What is needed:
Write out the whole listing again, exactly as given.
═══ Materials provided
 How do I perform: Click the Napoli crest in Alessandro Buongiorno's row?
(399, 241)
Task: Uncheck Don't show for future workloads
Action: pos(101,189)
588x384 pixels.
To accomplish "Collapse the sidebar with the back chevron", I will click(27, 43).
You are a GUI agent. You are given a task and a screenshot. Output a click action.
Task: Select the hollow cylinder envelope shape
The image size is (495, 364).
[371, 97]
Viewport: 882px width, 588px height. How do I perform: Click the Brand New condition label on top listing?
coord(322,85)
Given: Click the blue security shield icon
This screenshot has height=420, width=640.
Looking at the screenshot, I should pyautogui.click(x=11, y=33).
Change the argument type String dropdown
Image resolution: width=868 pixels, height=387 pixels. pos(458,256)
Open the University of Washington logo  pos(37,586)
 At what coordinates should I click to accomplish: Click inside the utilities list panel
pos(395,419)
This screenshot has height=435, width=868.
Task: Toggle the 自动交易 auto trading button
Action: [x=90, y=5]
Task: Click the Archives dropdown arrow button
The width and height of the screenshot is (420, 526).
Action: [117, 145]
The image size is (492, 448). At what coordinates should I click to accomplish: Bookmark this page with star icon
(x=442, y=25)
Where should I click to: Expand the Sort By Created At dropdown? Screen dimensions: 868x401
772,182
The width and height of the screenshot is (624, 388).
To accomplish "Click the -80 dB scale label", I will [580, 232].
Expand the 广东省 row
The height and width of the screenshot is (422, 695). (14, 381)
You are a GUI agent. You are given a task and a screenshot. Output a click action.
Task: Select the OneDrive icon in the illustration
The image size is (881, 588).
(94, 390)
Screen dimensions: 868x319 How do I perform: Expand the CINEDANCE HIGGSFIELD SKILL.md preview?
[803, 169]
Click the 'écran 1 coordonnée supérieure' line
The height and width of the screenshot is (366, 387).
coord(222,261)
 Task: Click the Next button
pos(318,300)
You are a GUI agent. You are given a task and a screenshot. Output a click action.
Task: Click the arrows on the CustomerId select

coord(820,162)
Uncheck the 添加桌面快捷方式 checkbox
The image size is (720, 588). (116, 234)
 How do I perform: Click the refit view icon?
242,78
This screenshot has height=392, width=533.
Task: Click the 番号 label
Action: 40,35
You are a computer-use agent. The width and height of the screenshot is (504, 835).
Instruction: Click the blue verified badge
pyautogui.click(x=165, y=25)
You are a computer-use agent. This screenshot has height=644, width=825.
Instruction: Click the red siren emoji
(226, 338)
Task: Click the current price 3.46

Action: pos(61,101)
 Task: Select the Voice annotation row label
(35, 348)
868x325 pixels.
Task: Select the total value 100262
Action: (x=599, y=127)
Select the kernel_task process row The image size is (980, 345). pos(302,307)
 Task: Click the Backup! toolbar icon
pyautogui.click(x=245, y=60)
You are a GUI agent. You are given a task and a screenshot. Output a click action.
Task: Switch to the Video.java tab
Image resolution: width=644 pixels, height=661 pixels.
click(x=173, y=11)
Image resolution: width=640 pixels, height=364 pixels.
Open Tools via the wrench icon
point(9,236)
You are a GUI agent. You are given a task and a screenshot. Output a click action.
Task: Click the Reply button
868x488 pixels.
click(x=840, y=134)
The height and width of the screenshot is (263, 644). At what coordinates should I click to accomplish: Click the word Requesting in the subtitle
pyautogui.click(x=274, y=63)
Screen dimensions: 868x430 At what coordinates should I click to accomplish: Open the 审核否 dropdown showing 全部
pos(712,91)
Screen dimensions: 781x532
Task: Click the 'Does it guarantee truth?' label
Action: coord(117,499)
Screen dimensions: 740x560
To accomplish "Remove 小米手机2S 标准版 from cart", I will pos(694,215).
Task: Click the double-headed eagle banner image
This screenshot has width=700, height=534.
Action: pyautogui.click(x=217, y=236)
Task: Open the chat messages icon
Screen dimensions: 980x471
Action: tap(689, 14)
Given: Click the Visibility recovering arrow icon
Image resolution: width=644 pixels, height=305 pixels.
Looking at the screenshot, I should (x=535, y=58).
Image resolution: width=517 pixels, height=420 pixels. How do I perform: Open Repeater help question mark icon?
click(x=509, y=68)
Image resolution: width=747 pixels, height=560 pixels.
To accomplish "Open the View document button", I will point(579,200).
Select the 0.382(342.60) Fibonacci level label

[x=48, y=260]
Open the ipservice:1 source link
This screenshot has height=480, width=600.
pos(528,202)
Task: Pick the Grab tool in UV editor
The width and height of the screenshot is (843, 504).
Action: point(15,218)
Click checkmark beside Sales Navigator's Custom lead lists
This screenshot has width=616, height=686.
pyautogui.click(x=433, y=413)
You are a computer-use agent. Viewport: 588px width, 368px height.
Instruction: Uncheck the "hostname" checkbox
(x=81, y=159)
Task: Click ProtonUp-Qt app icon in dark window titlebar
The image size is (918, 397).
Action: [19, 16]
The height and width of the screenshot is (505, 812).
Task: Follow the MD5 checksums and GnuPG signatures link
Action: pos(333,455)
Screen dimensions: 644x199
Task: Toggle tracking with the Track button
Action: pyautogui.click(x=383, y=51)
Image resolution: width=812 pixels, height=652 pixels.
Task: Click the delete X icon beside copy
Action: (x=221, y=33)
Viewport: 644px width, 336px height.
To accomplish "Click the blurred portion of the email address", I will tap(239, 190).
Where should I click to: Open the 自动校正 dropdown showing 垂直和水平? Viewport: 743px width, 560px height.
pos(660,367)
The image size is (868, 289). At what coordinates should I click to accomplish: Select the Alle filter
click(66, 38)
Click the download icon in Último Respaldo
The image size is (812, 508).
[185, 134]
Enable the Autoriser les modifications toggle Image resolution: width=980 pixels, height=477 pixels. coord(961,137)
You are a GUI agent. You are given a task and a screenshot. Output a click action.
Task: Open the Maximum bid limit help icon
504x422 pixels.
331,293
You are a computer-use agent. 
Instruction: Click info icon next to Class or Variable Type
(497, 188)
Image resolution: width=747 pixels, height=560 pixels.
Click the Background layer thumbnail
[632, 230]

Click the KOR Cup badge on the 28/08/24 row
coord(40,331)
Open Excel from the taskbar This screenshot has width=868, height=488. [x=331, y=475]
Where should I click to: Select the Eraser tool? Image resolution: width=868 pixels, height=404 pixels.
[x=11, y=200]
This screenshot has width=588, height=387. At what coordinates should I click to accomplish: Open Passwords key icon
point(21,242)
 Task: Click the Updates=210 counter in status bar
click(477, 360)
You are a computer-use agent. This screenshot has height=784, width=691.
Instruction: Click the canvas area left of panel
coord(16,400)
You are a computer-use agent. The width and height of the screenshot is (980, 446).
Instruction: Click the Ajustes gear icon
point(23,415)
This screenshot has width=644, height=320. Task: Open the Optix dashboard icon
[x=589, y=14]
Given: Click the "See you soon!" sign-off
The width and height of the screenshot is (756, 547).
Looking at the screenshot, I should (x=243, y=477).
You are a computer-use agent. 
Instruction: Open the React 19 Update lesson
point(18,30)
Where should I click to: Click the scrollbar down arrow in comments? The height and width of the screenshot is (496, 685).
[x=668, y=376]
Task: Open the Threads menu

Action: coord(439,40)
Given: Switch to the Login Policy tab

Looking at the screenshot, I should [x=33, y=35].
══════
Task solution:
 How do I perform: Click the Napoli crest in Alessandro Buongiorno's row?
(399, 241)
Task: Uncheck Don't show for future workloads
Action: pos(101,189)
588x384 pixels.
To accomplish "Collapse the sidebar with the back chevron", I will click(27, 43).
You are a GUI agent. You are given a task and a screenshot. Output a click action.
Task: Select the hollow cylinder envelope shape
The image size is (495, 364).
[371, 97]
Viewport: 882px width, 588px height. How do I perform: Click the Brand New condition label on top listing?
coord(322,85)
Given: Click the blue security shield icon
This screenshot has height=420, width=640.
Looking at the screenshot, I should pyautogui.click(x=11, y=33).
Change the argument type String dropdown
Image resolution: width=868 pixels, height=387 pixels. pos(458,256)
Open the University of Washington logo  pos(37,586)
 At what coordinates should I click to accomplish: Click inside the utilities list panel
pos(395,419)
This screenshot has height=435, width=868.
Task: Toggle the 自动交易 auto trading button
Action: [x=90, y=5]
Task: Click the Archives dropdown arrow button
The width and height of the screenshot is (420, 526).
Action: [117, 145]
The image size is (492, 448). At what coordinates should I click to accomplish: Bookmark this page with star icon
(x=442, y=25)
Where should I click to: Expand the Sort By Created At dropdown? Screen dimensions: 868x401
772,182
The width and height of the screenshot is (624, 388).
To accomplish "Click the -80 dB scale label", I will [580, 232].
Expand the 广东省 row
The height and width of the screenshot is (422, 695). (14, 381)
You are a GUI agent. You are given a task and a screenshot. Output a click action.
Task: Select the OneDrive icon in the illustration
The image size is (881, 588).
(94, 390)
Screen dimensions: 868x319 How do I perform: Expand the CINEDANCE HIGGSFIELD SKILL.md preview?
[803, 169]
Click the 'écran 1 coordonnée supérieure' line
The height and width of the screenshot is (366, 387).
coord(222,261)
 Task: Click the Next button
pos(318,300)
You are a GUI agent. You are given a task and a screenshot. Output a click action.
Task: Click the arrows on the CustomerId select

coord(820,162)
Uncheck the 添加桌面快捷方式 checkbox
The image size is (720, 588). (116, 234)
 How do I perform: Click the refit view icon?
242,78
This screenshot has height=392, width=533.
Task: Click the 番号 label
Action: 40,35
You are a computer-use agent. The width and height of the screenshot is (504, 835).
Instruction: Click the blue verified badge
pyautogui.click(x=165, y=25)
You are a computer-use agent. This screenshot has height=644, width=825.
Instruction: Click the red siren emoji
(226, 338)
Task: Click the current price 3.46

Action: pos(61,101)
 Task: Select the Voice annotation row label
(35, 348)
868x325 pixels.
Task: Select the total value 100262
Action: (x=599, y=127)
Select the kernel_task process row The image size is (980, 345). pos(302,307)
 Task: Click the Backup! toolbar icon
pyautogui.click(x=245, y=60)
You are a GUI agent. You are given a task and a screenshot. Output a click action.
Task: Switch to the Video.java tab
Image resolution: width=644 pixels, height=661 pixels.
click(x=173, y=11)
Image resolution: width=640 pixels, height=364 pixels.
Open Tools via the wrench icon
point(9,236)
You are a GUI agent. You are given a task and a screenshot. Output a click action.
Task: Click the Reply button
868x488 pixels.
click(x=840, y=134)
The height and width of the screenshot is (263, 644). At what coordinates should I click to accomplish: Click the word Requesting in the subtitle
pyautogui.click(x=274, y=63)
Screen dimensions: 868x430 At what coordinates should I click to accomplish: Open the 审核否 dropdown showing 全部
pos(712,91)
Screen dimensions: 781x532
Task: Click the 'Does it guarantee truth?' label
Action: coord(117,499)
Screen dimensions: 740x560
To accomplish "Remove 小米手机2S 标准版 from cart", I will pos(694,215).
Task: Click the double-headed eagle banner image
This screenshot has width=700, height=534.
Action: pyautogui.click(x=217, y=236)
Task: Open the chat messages icon
Screen dimensions: 980x471
Action: tap(689, 14)
Given: Click the Visibility recovering arrow icon
Image resolution: width=644 pixels, height=305 pixels.
Looking at the screenshot, I should (x=535, y=58).
Image resolution: width=517 pixels, height=420 pixels. How do I perform: Open Repeater help question mark icon?
click(x=509, y=68)
Image resolution: width=747 pixels, height=560 pixels.
To accomplish "Open the View document button", I will point(579,200).
Select the 0.382(342.60) Fibonacci level label

[x=48, y=260]
Open the ipservice:1 source link
This screenshot has height=480, width=600.
pos(528,202)
Task: Pick the Grab tool in UV editor
The width and height of the screenshot is (843, 504).
Action: point(15,218)
Click checkmark beside Sales Navigator's Custom lead lists
This screenshot has width=616, height=686.
pyautogui.click(x=433, y=413)
You are a computer-use agent. Viewport: 588px width, 368px height.
Instruction: Uncheck the "hostname" checkbox
(x=81, y=159)
Task: Click ProtonUp-Qt app icon in dark window titlebar
The image size is (918, 397).
Action: [19, 16]
The height and width of the screenshot is (505, 812).
Task: Follow the MD5 checksums and GnuPG signatures link
Action: pos(333,455)
Screen dimensions: 644x199
Task: Toggle tracking with the Track button
Action: pyautogui.click(x=383, y=51)
Image resolution: width=812 pixels, height=652 pixels.
Task: Click the delete X icon beside copy
Action: (x=221, y=33)
Viewport: 644px width, 336px height.
To accomplish "Click the blurred portion of the email address", I will tap(239, 190).
Where should I click to: Open the 自动校正 dropdown showing 垂直和水平? Viewport: 743px width, 560px height.
pos(660,367)
The image size is (868, 289). At what coordinates should I click to accomplish: Select the Alle filter
click(66, 38)
Click the download icon in Último Respaldo
The image size is (812, 508).
[185, 134]
Enable the Autoriser les modifications toggle Image resolution: width=980 pixels, height=477 pixels. coord(961,137)
You are a GUI agent. You are given a task and a screenshot. Output a click action.
Task: Open the Maximum bid limit help icon
504x422 pixels.
331,293
You are a computer-use agent. 
Instruction: Click info icon next to Class or Variable Type
(497, 188)
Image resolution: width=747 pixels, height=560 pixels.
Click the Background layer thumbnail
[632, 230]

Click the KOR Cup badge on the 28/08/24 row
coord(40,331)
Open Excel from the taskbar This screenshot has width=868, height=488. [x=331, y=475]
Where should I click to: Select the Eraser tool? Image resolution: width=868 pixels, height=404 pixels.
[x=11, y=200]
This screenshot has width=588, height=387. At what coordinates should I click to accomplish: Open Passwords key icon
point(21,242)
 Task: Click the Updates=210 counter in status bar
click(477, 360)
You are a computer-use agent. This screenshot has height=784, width=691.
Instruction: Click the canvas area left of panel
coord(16,400)
You are a computer-use agent. The width and height of the screenshot is (980, 446).
Instruction: Click the Ajustes gear icon
point(23,415)
This screenshot has width=644, height=320. Task: Open the Optix dashboard icon
[x=589, y=14]
Given: Click the "See you soon!" sign-off
The width and height of the screenshot is (756, 547).
Looking at the screenshot, I should (x=243, y=477).
You are a computer-use agent. 
Instruction: Open the React 19 Update lesson
point(18,30)
Where should I click to: Click the scrollbar down arrow in comments? The height and width of the screenshot is (496, 685).
[x=668, y=376]
Task: Open the Threads menu

Action: coord(439,40)
Given: Switch to the Login Policy tab

Looking at the screenshot, I should [x=33, y=35].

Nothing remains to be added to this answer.